Thanks and Merry Christmas to you all!
I recommend the 300 Weatherby Magnum . This rifle is exacty what you want.
Taking shots at animals beyond 250 - 300 yards is not good sportsmanship.
You are not a sniper. You are not at “war” with wildlife.
600 yards is the outside limit for trained USMC “Dedicated Marksman” with some of the best most expensive & excellent equipment.
I have had met people over the years that bragged about their long shots taken; how many feet high and in front they had to lead the animal. Ridiculous.
Stalk within range or wait for a better opportunity. Or perhaps you just like to play sniper...
For elk and moose I’d recommend something with a bit more punch than .308, especially at those distances.
You may want to think about something like a .300 Weatherby or .300 Win Mag. The .308 certainly has 600 yard range and good accuracy but may be marginal for elk and moose, particularly at longer ranges. As always bullet placement is critical.
Long distance shooting is NOT hunting.
Not for shooting at large game at 600 yards, you're not. .338 Lapua is more in line with your requirements.
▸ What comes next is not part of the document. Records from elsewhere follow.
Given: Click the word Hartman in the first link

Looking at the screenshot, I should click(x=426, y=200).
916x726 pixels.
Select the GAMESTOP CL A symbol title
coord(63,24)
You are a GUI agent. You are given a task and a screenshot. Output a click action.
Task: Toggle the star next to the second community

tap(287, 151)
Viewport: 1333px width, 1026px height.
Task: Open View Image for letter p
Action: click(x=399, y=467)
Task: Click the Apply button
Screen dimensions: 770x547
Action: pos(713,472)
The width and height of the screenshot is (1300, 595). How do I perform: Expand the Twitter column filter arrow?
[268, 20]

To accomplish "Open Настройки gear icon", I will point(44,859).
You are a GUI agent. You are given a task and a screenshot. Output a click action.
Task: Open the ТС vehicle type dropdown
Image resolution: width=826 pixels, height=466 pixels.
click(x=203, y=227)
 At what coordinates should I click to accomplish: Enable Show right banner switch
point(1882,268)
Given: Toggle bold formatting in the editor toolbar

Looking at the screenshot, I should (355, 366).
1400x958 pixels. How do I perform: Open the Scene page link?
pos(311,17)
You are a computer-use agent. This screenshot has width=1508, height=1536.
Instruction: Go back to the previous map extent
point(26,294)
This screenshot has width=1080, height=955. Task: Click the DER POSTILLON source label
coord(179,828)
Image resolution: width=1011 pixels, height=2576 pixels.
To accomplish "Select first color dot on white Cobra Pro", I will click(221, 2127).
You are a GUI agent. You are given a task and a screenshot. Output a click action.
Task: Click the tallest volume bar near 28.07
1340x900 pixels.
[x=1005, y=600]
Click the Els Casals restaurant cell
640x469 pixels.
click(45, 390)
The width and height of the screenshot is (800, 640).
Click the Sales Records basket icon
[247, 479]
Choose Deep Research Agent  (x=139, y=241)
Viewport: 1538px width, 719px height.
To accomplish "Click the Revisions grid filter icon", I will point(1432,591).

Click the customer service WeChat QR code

Or a .416 Barrett.
I also should mention I want a rifle that is reasonable to buy ammo for and/or reasonably priced to reload, if that makes a difference in recommendations.
I agree...yet am still loyal to my old Winchester model 100 .308
You are about to get a million replies.
To meet everything you’ve said, I thin you would be just fine with the .30-06. Especially with the new Hornady factory loads that put it on par with the .300 mags without the additional recoil (longer pressure hold without greater peak pressure).
Well, none of the cartridges that you need to do what you want will be cheap. Either as a factory load or reloading yourself.
I would recommend against shooting beyond 600 yards. You have a duty to give the animal in question a clean kill. An error of a few inches is enough to wound, and give an animal a painful lingering death. Over 600 yards, wind can give you such an error.
If you intend to shoot beyond 300 yards, at game, you have to use a heavy bullet to reduce the effect of wind. the .50BMG or .510DTC a commercial equivalent, would give you the best chance, but be cautious about shooting such a round from a 10 lb rifle. You would absolutely need a blast compensator, robust shooting glasses, and double hearing protection.
I am not shooting at animals beyond 250. I want a rifle with a large enough caliber to shoot Moose and Elk at reasonable distances but I also want to use it for long distance targets. Two different purposes with one rifle. I don’t have money to buy a rifle for every purpose. Thanks.
Here we go. I love it when someone posts one of these “What kind of gun should I get?” vanities. Lots of fun—I learn so much. Let’s see if we can make it one of those 500 post threads!
I am with coyote and feral pigs.
If it takes a 400 yard shot to get them, then that's what it takes.
I hope you don't use anything other than a club, as that would be bad sportsmanship.
Hunting is harvesting, whether someone finds "sport" in it is secondary, and I guarantee you meaningless to the animal getting shot. Indeed, I'm sure they would prefer a clean, surprise kill at 600 yd to being chased down and clubbed to death.
If the individual is capable of making a good shot at 600 yards, there isn't a thing wrong with taking it. Taking your preaching somewhere else, where people like to be told how to live their lives by people who profess to know better.
1. I like to target practice at long distances.
2. I want to shoot larger game, but not at 600 yards--150 yards at the most.
But I want one rifle that can serve two purposes.